[Saved entries]
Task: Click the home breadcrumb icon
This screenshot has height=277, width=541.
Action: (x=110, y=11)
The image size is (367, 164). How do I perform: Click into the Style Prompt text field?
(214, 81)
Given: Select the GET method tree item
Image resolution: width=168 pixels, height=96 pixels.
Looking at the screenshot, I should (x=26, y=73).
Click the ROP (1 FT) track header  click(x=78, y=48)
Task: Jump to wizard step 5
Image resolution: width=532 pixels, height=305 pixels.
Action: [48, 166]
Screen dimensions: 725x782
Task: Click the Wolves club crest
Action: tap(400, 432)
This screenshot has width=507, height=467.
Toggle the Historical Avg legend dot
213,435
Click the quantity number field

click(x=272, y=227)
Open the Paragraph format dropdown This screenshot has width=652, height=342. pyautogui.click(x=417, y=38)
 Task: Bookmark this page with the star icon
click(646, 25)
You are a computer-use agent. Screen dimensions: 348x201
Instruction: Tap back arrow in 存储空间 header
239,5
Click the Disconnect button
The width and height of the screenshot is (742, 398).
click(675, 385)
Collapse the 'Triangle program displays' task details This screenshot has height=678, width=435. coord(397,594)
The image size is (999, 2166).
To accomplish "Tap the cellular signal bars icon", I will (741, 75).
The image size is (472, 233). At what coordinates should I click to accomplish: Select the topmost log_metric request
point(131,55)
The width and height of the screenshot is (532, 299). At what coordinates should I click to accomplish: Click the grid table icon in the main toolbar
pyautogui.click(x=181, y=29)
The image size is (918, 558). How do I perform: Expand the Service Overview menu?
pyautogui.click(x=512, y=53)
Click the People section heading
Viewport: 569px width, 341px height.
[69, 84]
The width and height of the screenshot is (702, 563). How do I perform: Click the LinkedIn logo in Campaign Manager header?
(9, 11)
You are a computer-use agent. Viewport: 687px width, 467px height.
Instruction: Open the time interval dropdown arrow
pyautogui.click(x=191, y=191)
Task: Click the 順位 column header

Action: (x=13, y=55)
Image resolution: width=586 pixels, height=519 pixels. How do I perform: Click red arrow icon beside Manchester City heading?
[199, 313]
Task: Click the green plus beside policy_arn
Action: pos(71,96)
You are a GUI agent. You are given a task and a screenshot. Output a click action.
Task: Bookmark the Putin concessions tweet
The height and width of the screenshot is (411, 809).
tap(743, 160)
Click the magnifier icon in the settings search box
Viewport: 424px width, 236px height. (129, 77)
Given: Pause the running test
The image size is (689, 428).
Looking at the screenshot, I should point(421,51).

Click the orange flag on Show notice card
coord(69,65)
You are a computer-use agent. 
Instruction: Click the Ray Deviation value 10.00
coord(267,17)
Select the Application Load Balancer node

Assignment ▸
Lines from the entries that contain the string "agent" must be found and copied.

Response below ▸
You are a computer-use agent. Screen dimensions: 348x201
You are a computer-use agent. Viewport: 687px width, 467px height.
You are a GUI agent. You are given a task and a screenshot. Output a click action.
You are a computer-use agent. 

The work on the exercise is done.